With Biggest Increase Since 1994, Fed Raises Rates For 4th Time This Year – Indicates Slowing Economy | texasinsider

The 30-year fixed-rate mortgage is now over 6%, up from 3.1% at the same time last year

WASHINGTON, DC (Texas Insider Report) – Following a runaway inflation report released two weeks ago – showing June prices rising at their fastest pace in more than 40 years as inflation hit its highest level since 1982 – the Federal Reserve Bank announced earlier in the day that it had raised interest rates by another three-quarters of a percentage point and would continue its aggressive campaign of interest rate hikes until the end of the month. ‘year. Bank officials also signaled that more rate increases are on the way, saying they “expect the ongoing increases…will be appropriate.”

The Federal Reserve raised its central short-term interest rate by 0.75% for the second consecutive month in an effort to rein in the escalating inflation rate, which exceeded 9% for the 12-month period. ending in June. The June CPI report was worse than expected, showing consumer prices were 9.1% higher than a year earlier.

The interest rate hike – the largest since 1994 – is designed to increase the cost of borrowing across the economy to reverse the rapid rate of inflation increase that began to occur during the Biden presidency.


  • Between the lines, the wording of the Fed’s rate hike announcement said consumer spending and economic output were slowing, representing the bank’s first and most explicit acknowledgment that the economy is slowing.

In mid-June, central bank leaders said they expected interest rates to rise further in the near future, perhaps as much as another percentage point before the end of the month. the year.

The Fed’s monetary policy tightening, the fastest in decades, also rattled financial markets and increased the risk of the United States falling into recession.

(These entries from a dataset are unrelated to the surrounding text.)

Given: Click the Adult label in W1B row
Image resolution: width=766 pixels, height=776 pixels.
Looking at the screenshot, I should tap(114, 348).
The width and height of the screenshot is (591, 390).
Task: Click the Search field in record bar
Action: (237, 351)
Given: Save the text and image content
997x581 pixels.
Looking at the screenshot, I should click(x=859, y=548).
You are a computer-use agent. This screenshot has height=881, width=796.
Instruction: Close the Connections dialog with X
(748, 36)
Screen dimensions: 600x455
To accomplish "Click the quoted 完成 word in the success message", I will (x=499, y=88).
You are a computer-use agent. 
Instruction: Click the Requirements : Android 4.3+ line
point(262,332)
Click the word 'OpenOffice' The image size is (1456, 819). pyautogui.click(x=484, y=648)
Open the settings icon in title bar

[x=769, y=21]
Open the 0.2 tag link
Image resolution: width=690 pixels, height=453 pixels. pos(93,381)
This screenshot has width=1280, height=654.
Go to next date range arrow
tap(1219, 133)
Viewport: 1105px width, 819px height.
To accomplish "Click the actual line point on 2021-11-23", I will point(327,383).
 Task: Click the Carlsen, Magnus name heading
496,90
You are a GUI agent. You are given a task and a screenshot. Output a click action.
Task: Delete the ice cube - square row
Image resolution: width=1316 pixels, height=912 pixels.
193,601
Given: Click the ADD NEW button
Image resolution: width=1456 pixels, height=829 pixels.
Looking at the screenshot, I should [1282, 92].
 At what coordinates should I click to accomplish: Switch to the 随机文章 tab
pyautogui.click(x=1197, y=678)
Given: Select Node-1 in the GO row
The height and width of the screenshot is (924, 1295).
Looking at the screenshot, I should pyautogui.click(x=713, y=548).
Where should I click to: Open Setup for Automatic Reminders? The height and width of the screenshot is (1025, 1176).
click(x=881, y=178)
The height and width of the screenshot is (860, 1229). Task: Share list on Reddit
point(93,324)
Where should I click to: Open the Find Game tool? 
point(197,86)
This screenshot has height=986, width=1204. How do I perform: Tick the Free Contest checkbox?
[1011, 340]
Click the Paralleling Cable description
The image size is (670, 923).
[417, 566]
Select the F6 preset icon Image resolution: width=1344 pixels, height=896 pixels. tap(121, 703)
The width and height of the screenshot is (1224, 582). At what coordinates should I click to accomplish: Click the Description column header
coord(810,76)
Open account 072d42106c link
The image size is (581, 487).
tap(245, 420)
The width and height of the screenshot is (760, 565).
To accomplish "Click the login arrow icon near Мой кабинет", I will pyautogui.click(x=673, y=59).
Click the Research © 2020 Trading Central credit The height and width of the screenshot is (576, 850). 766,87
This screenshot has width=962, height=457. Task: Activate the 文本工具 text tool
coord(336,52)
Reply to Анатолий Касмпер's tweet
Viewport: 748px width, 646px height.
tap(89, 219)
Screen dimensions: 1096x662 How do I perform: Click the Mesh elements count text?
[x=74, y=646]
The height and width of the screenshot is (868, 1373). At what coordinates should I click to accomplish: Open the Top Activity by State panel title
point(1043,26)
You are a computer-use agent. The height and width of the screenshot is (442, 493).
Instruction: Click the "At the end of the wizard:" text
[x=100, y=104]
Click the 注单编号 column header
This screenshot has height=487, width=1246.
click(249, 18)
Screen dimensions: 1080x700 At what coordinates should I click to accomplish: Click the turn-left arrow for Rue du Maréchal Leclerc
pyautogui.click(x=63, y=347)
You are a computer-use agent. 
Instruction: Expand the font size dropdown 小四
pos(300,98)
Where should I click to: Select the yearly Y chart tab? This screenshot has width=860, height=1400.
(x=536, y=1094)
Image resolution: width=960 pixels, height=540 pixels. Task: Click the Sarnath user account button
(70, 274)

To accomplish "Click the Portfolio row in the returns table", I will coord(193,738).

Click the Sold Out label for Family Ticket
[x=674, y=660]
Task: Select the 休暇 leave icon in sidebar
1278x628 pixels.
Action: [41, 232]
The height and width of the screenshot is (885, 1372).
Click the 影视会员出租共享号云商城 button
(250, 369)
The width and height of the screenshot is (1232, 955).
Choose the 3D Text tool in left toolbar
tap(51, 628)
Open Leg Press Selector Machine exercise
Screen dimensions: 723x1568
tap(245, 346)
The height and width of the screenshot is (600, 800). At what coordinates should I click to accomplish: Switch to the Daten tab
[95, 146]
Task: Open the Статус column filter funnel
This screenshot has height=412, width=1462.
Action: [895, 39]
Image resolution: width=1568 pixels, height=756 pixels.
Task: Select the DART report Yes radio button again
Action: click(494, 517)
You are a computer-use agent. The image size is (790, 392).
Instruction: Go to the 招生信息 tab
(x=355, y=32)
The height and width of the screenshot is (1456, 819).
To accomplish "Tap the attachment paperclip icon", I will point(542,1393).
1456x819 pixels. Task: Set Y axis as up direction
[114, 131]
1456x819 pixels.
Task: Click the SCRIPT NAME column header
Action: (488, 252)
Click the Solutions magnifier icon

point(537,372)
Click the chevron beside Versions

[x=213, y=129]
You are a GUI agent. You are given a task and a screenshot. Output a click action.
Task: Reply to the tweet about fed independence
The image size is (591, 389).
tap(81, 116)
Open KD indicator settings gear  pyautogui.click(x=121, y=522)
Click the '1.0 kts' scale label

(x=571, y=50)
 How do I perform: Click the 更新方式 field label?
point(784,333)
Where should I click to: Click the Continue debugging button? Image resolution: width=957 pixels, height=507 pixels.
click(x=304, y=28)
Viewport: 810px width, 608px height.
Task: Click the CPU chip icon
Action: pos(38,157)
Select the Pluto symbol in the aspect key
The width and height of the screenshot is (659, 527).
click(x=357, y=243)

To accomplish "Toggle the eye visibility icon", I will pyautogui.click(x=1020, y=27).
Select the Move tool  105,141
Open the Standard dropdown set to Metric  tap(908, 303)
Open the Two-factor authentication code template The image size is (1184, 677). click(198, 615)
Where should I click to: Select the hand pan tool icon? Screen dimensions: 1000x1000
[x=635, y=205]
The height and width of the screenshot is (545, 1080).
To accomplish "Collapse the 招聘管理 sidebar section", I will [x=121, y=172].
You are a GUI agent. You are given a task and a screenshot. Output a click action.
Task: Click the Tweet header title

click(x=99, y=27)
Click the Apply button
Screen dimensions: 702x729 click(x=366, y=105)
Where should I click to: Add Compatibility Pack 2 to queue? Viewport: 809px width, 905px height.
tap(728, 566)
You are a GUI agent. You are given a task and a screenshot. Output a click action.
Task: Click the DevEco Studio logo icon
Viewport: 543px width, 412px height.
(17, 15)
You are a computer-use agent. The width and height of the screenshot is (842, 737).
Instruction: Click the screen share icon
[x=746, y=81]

  • Real estate loans: The rate on a conventional 30-year fixed rate mortgage is now over 6%. This time last year: 3.1%.
  • Credit card debt: The average credit card rate reached 16.7% according to BankRate. Credit card rates, closely tied to Fed measures, are expected to continue to rise, compressing consumers with balances.
  • Car loans: Rising interest rates and rising prices had already pushed the average monthly car payment to an all-time high of $656 for new vehicles and $546 for used rides, according to Edmunds.

This is the fourth rate hike this year.. The relevant rate, called the federal funds rate, is now in a range of 2.25-2.5%,

At a news conference announcing the interest rate hike, Federal Reserve Chairman Jerome Powell told reporters that another “abnormally large” rate hike could take place in the next or future bank meetings.

He admitted that the path to a “soft landing” is getting narrower and could still be.

On whether the Fed will continue its steep rate hikes, Powell (left) said:


“These rate hikes have been significant and they have come quickly. And it is likely that their full effect has not been felt by the economy, so there is likely further tightening – significant further tightening – in the pipeline. .”

Trying to soften the blow from the rate hike, Powell noted the Fed was taking a “bold” approach to containing inflation, adding that inflation “cannot come down until it stabilizes. “.

When asked if he agreed with President Biden’s assessment that the economy is not heading into a recession – despite GDP being set to contract for a second straight quarter with Thursday’s economic growth data release – Powell said, “We’re not trying to have a recession, and we don’t think we should.”

Previously, Powell – who was recently sworn in for a second term after Biden reappointed him as president – ​​said the Federal Reserve would do “whatever it takes” to rein in inflation, with the bank signaling that further rate hikes were likely to occur.

Additionally, the Biden administration’s struggles to address supply chain issues have been identified by economists as leading to a shortage of goods and, therefore, inflation.

The continued shortage of semiconductor microchips in electronics, as well as port blockages (i.e. the Port of Los Angeles through which 37% of US imports pass) and, more recently, a supply shortage in formula milk across the country prompted public outcry, leading the Biden White House to attempt to intervene.